Dataset records:
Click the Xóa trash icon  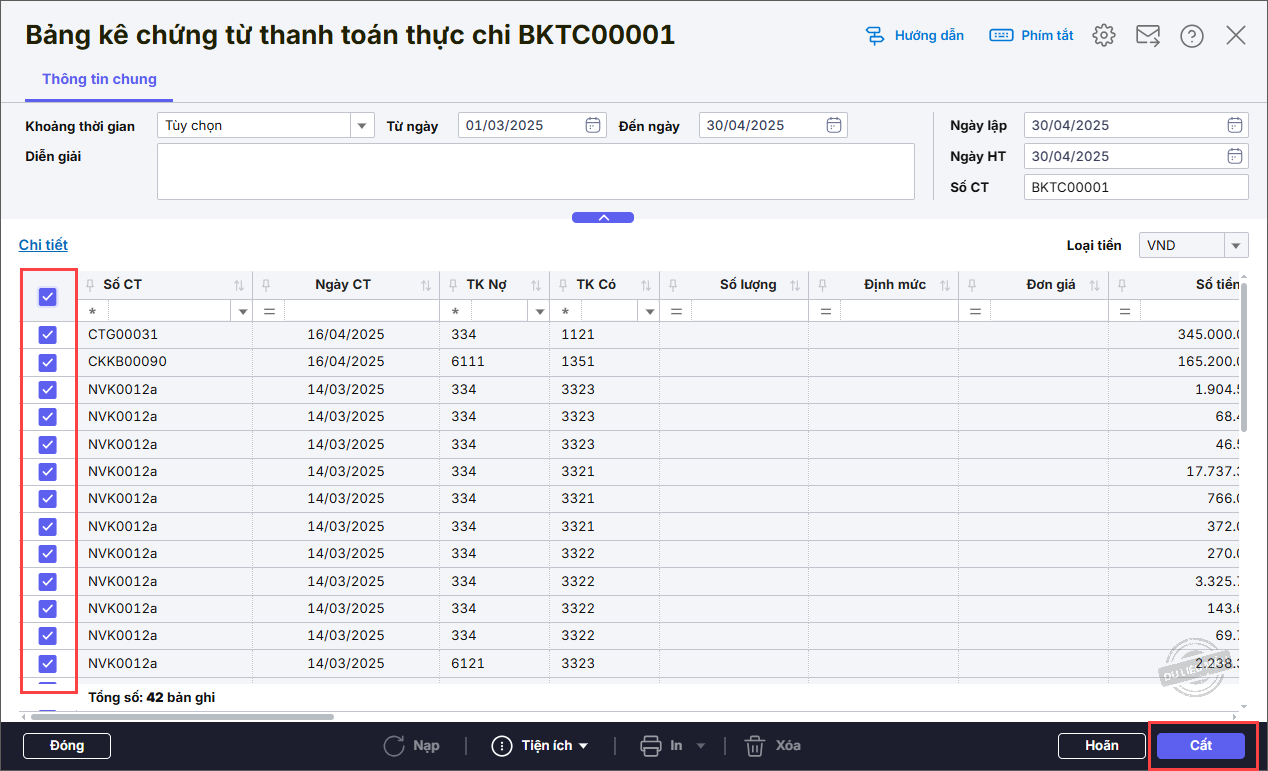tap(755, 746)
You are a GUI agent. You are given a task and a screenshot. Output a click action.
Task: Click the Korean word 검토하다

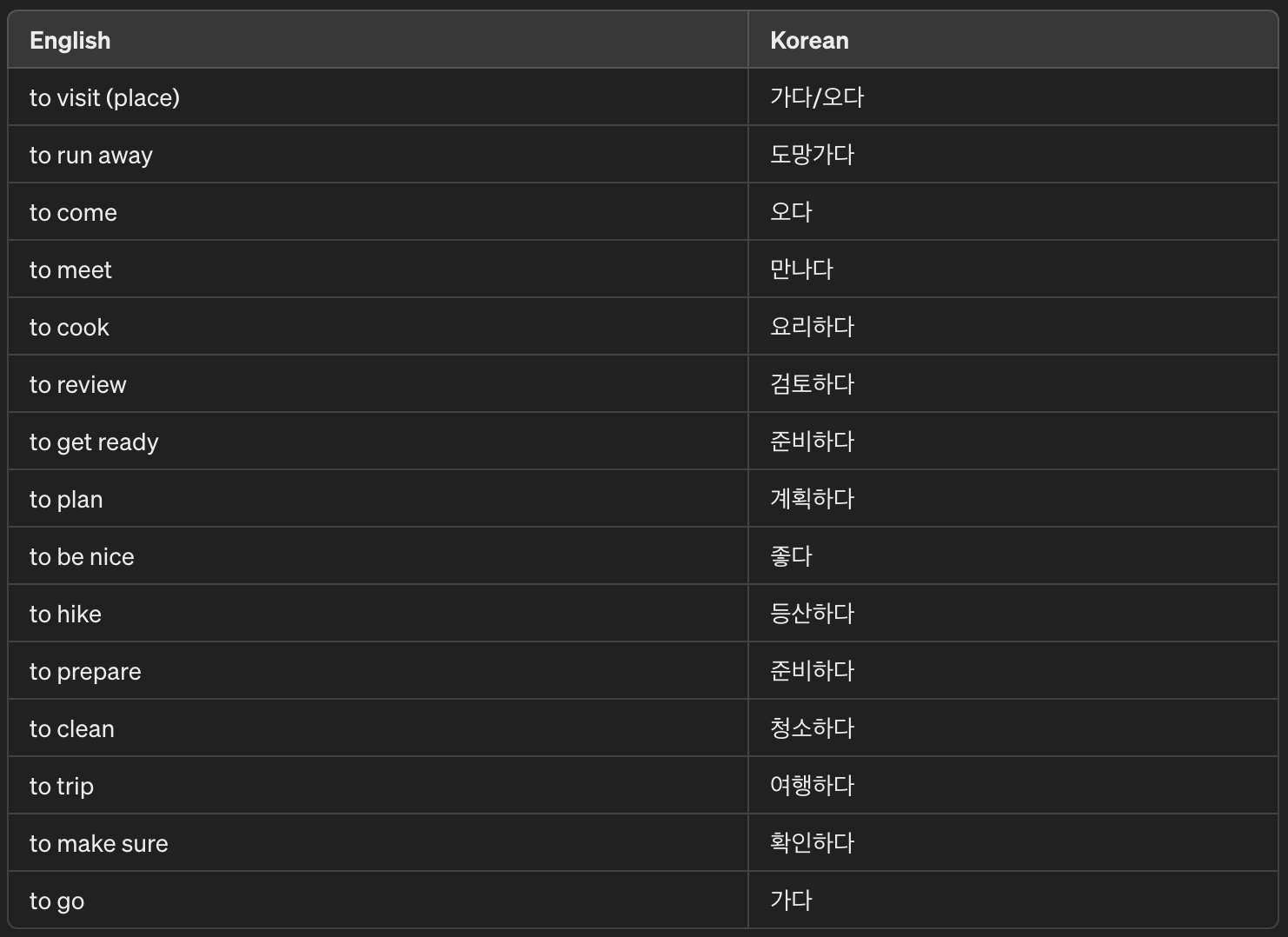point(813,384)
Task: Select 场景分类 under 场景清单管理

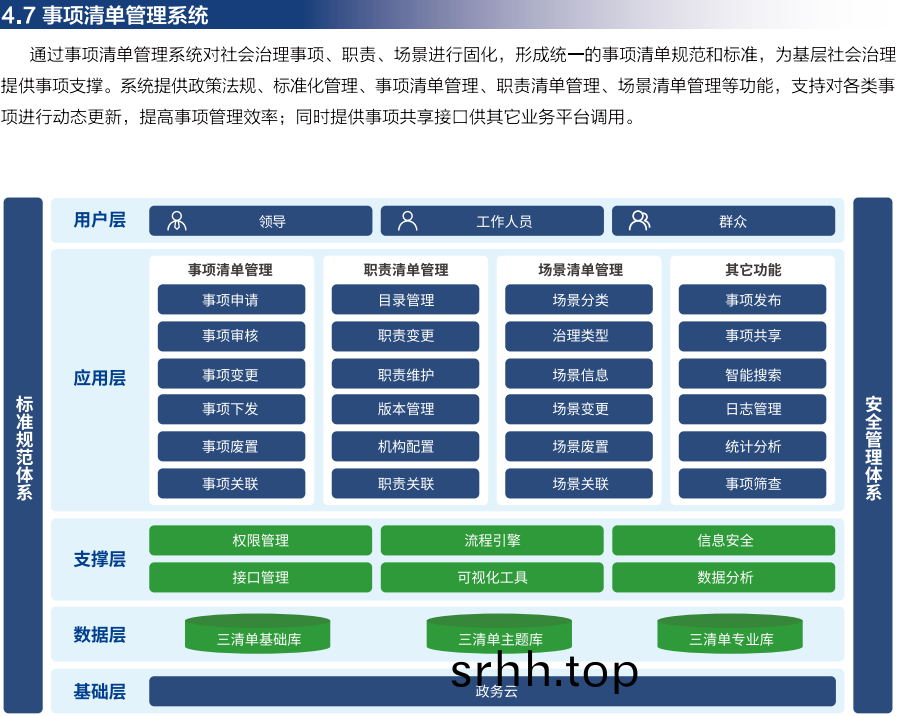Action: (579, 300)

Task objective: Return the lines of the records exactly, starting with the line that contains "You are a GUI" and going on through the end of the records, both ends included. Leave the pictures out of your answer.

Full solution:
You are a GUI agent. You are given a task and a screenshot. Output a click action.
Task: Click the Korean word 검토하다

point(813,384)
Task: Select 场景分类 under 场景清单管理

Action: (579, 300)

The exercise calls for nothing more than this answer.